Eccoci all’ultimo (?)
capitolo di questa storia!
Si, lo so, è OOC, è impossibile
e quasi sdolcinato, e che rovina la storia. Si, lo so, lo so, lo so. il mio
sadismo imbizzarrisce e mi tiene il muso.
Tant’è che, stando
all’idea iniziale, doveva essere mooooolto diverso (MissTrent lo sa).
Questa FF è stata
quella che, finora, mi ha soddisfatto di più nel pensarla e nello scriverla.
Prima di tutto è stata
la più lunga, con 22 Capitoli. Poi è stata la più commentata. (e l’Ego si
impenna)
E quella che mi ha
divertito e impegnato di più a scriverla. E anche quella che ha subito più
cambiamenti. Inizialmente Jamie doveva essere una
femmina (Lyanna… nome che univa il suono di quello
dei genitori… e suscitava perplessità negli altri)
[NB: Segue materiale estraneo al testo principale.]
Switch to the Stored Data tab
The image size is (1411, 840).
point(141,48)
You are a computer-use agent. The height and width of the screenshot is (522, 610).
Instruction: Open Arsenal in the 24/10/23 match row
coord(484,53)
Nina non veniva catturata da Lars (a cui va la Palma
d’oro per l’OOC) ma rimaneva sotto le macerie dell’Hotel, e nel finale non
restava con Sergei. (ma poi il sadismo si è voltato
un attimo e… ZACK!)
Insomma, tutta un’altra
storia.
Qua e la c’è qualche
accenno a dei film, oltre a Godzilla/Cloverfield, nel terzo capitolo figura pure una citazione
di Kill Bill.
Beh, in ogni caso,
Grazie, Grazie, Grazie per aver recensito, per averla letta, apprezzata… insomma, grazie mille a tutti.
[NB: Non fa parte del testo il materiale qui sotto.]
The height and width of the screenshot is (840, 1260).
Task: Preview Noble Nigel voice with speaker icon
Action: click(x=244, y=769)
A Miss Trent e alle nostre divagazioni/pare mentali/discorsi,
congetture.
A Angel Texas Ranger
per non avermi strangolato dopo che ho fatto fare quella fine a Lars e Alisa (mi farò perdonare)
A SackBoy
per la sua presenza fedele
A Krisalia,
a cui rompo sempre le scatole su MSN.
A Nila,
per la gioia con cui commenta.
A YukinoLang, GothGirl e a Nefari, per aver commentato anche solo una volta.